WHAT THE TASK REQUIRES> All records below are to be repeated precisely, with nothing added.

Stored data:
= = =

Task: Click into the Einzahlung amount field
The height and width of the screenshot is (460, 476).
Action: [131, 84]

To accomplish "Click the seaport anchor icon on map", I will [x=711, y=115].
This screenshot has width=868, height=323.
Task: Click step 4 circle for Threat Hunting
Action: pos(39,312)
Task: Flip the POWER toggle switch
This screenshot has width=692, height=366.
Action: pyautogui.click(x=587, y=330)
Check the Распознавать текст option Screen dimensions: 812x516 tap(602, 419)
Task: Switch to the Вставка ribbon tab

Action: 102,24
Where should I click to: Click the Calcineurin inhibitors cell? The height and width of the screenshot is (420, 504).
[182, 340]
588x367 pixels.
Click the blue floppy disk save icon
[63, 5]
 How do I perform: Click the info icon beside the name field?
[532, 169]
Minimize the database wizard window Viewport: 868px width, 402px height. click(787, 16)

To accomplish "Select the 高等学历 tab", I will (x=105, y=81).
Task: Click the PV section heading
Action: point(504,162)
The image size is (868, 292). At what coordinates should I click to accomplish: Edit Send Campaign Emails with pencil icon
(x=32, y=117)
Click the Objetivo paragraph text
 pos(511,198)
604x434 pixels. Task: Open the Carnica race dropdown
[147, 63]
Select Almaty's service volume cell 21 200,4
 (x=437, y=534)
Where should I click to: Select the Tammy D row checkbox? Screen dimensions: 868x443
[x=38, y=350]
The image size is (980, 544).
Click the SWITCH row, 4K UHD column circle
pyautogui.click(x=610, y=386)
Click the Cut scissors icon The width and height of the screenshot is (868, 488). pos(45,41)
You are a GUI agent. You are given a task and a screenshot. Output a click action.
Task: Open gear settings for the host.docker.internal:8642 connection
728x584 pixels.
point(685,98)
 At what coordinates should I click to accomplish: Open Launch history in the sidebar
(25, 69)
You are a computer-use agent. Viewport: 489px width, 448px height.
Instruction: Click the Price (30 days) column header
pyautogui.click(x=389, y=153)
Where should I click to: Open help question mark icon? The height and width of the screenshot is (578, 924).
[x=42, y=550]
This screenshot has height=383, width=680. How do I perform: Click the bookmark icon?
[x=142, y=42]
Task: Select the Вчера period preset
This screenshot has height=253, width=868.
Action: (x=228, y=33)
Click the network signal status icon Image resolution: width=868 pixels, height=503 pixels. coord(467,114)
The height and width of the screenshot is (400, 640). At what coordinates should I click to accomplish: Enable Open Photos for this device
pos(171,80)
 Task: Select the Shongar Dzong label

= = =

FINAL ANSWER>
Task: Click into the Einzahlung amount field
The height and width of the screenshot is (460, 476).
Action: [131, 84]

To accomplish "Click the seaport anchor icon on map", I will [x=711, y=115].
This screenshot has width=868, height=323.
Task: Click step 4 circle for Threat Hunting
Action: pos(39,312)
Task: Flip the POWER toggle switch
This screenshot has width=692, height=366.
Action: pyautogui.click(x=587, y=330)
Check the Распознавать текст option Screen dimensions: 812x516 tap(602, 419)
Task: Switch to the Вставка ribbon tab

Action: 102,24
Where should I click to: Click the Calcineurin inhibitors cell? The height and width of the screenshot is (420, 504).
[182, 340]
588x367 pixels.
Click the blue floppy disk save icon
[63, 5]
 How do I perform: Click the info icon beside the name field?
[532, 169]
Minimize the database wizard window Viewport: 868px width, 402px height. click(787, 16)

To accomplish "Select the 高等学历 tab", I will (x=105, y=81).
Task: Click the PV section heading
Action: point(504,162)
The image size is (868, 292). At what coordinates should I click to accomplish: Edit Send Campaign Emails with pencil icon
(x=32, y=117)
Click the Objetivo paragraph text
 pos(511,198)
604x434 pixels. Task: Open the Carnica race dropdown
[147, 63]
Select Almaty's service volume cell 21 200,4
 (x=437, y=534)
Where should I click to: Select the Tammy D row checkbox? Screen dimensions: 868x443
[x=38, y=350]
The image size is (980, 544).
Click the SWITCH row, 4K UHD column circle
pyautogui.click(x=610, y=386)
Click the Cut scissors icon The width and height of the screenshot is (868, 488). pos(45,41)
You are a GUI agent. You are given a task and a screenshot. Output a click action.
Task: Open gear settings for the host.docker.internal:8642 connection
728x584 pixels.
point(685,98)
 At what coordinates should I click to accomplish: Open Launch history in the sidebar
(25, 69)
You are a computer-use agent. Viewport: 489px width, 448px height.
Instruction: Click the Price (30 days) column header
pyautogui.click(x=389, y=153)
Where should I click to: Open help question mark icon? The height and width of the screenshot is (578, 924).
[x=42, y=550]
This screenshot has height=383, width=680. How do I perform: Click the bookmark icon?
[x=142, y=42]
Task: Select the Вчера period preset
This screenshot has height=253, width=868.
Action: (x=228, y=33)
Click the network signal status icon Image resolution: width=868 pixels, height=503 pixels. coord(467,114)
The height and width of the screenshot is (400, 640). At what coordinates should I click to accomplish: Enable Open Photos for this device
pos(171,80)
 Task: Select the Shongar Dzong label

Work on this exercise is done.